____ Data excerpts

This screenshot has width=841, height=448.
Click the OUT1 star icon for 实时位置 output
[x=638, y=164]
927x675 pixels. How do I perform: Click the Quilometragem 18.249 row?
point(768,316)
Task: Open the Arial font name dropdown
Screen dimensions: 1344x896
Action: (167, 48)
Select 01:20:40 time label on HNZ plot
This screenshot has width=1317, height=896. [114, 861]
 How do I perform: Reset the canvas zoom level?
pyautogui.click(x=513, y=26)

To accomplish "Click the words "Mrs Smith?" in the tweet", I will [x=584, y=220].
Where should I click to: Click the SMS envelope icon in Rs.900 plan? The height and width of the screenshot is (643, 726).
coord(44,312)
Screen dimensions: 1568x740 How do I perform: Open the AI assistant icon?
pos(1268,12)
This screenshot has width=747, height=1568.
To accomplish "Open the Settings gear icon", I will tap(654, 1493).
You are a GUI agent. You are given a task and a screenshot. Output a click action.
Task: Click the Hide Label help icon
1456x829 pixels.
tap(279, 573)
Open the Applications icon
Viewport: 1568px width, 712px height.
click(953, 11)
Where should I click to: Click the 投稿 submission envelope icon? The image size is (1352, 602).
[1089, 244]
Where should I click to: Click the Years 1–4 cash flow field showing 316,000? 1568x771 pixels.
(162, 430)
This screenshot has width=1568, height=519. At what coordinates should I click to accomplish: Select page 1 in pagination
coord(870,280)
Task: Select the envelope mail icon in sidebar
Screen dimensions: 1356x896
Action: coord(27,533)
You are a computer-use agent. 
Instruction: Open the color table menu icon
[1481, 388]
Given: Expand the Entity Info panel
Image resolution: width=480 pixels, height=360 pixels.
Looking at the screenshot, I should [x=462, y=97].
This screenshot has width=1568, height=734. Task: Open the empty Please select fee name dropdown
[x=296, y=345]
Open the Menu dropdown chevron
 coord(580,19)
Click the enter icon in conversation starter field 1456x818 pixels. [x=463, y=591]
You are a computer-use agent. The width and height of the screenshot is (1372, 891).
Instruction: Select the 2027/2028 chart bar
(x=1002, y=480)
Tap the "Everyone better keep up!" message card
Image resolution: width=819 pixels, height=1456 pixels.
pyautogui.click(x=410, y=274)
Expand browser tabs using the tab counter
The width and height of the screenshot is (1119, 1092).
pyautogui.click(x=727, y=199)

________

Required task.
Return the entries above verbatim, starting at the line that contains "927x675 pixels. How" and ending at the line that contains "This screenshot has width=1317, height=896.", with both of those lines included.

Output of the task.
927x675 pixels. How do I perform: Click the Quilometragem 18.249 row?
point(768,316)
Task: Open the Arial font name dropdown
Screen dimensions: 1344x896
Action: (167, 48)
Select 01:20:40 time label on HNZ plot
This screenshot has width=1317, height=896. [114, 861]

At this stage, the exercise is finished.